The Dalai Lama has said:
“In dealing with those who are undergoing great suffering, if you feel “burnout” setting in, if you feel demoralized and exhausted, it is best, for the sake of everyone, to withdraw and restore yourself. The point is to have a long-term perspective.”
In light of the above, when as doctors do we take care of ourselves? Do we ever take the time to truly restore and regenerate ourselves?
Do we ever allow ourselves to truly recognize how much we are affected by what we are seeing, and then what we are experiencing directed towards ourselves by a medical and health care system that offers us no understanding or support?
Do we ourselves turn to ourselves to offer ourselves care, solace, love and understanding?
In my experience, the answer is a big fat No.
Instead, we push ourselves to harden ourselves, to make ourselves toughened up to the world that we find ourselves in. We do not deal with our emotions and we actually pretend that we do not have them.
We do not eat well or regularly. Take away food, free pizza, donuts, and epicurean food (read tasty but unhealthy!) is the norm. Wine appreciation is our professional hobby of choice, and we do not sleep well. We have higher rates of anxiety, high psychological distress, suicidal ideation and suicide than the general population. We have high rates of depression and some studies suggest even higher than the general public. Drug addiction is rampant. We have relationships issues like anyone else with some studies suggesting our divorce rates are higher. We have personal issues just like anyone else.
A medical degree does not make one immune to human issues and experiences and needs, although we may pretend that it does!
Yet, there is no culture of support in medicine for ourselves or each other. And no support for caring for ourselves as doctors.
We stigmatise those who have mental health issues and distance ourselves from them.
If colleagues are not coping, rather than stepping in to offer loving support we instead castigate them for ‘not doing a good job’. We express frustration, and perhaps anger, rarely care. I’ve heard stories of doctors with mental health issues being managed out of their job, even though there were no actual performance issues, but they were anticipating a potential liability for the hospital so they were ‘risk managed’ rather than cared for.
In our profession, we are notorious for condemning, blaming and judging those who do not rise up to our self-chosen standards of perfection and we are absolutely not there for each other, nor for ourselves.

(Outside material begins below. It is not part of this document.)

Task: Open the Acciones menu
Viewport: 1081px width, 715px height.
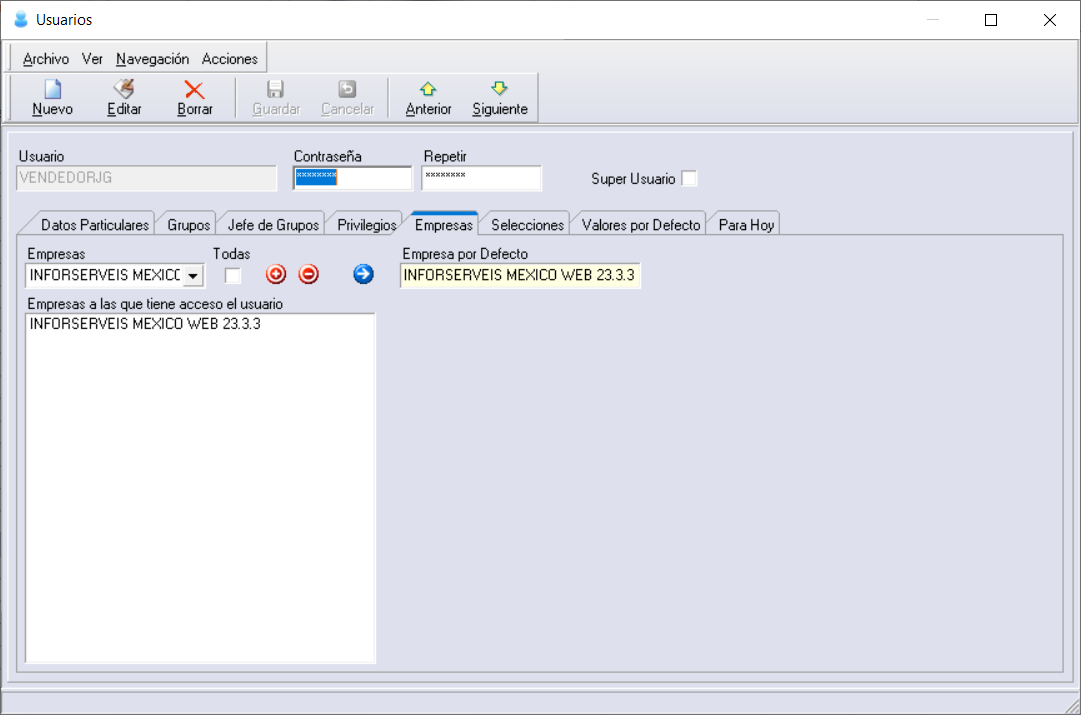Action: 230,59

There are clear issues with the way we do not care for ourselves and others in our profession. To say otherwise is to be in denial!
Given our high rates of ill health it is clear that something needs to change.
Afterall, we cannot seriously be ‘the health care’ profession if we are this unhealthy as a group! It’s embarrassing, is it not?! Well, it makes me squirm 😉
In the past it has been the culture that to be a doctor you need to be tough and hard, and that it was a sign of weakness to take care of yourself, but it is very clear that this approach is not working. It is harming us all and it is harming the practice of medicine. Resilience is not the answer.
To truly look after ourselves and others, we need to truly care for ourselves and to take care of ourselves and others.
Only time will tell for each of us, but we first need to start with a platform of empowering ourselves to know that we can care for ourselves. That we are human beings like everyone else.
Once we embrace our equal humanity, and rid ourselves of the shame of having feelings and needing support we can start to truly transform ourselves for the true better.
Our profession will benefit, and so will our patients who will be enriched by the presence of a healthy and vital and caring doctor willing and open to connection and full care.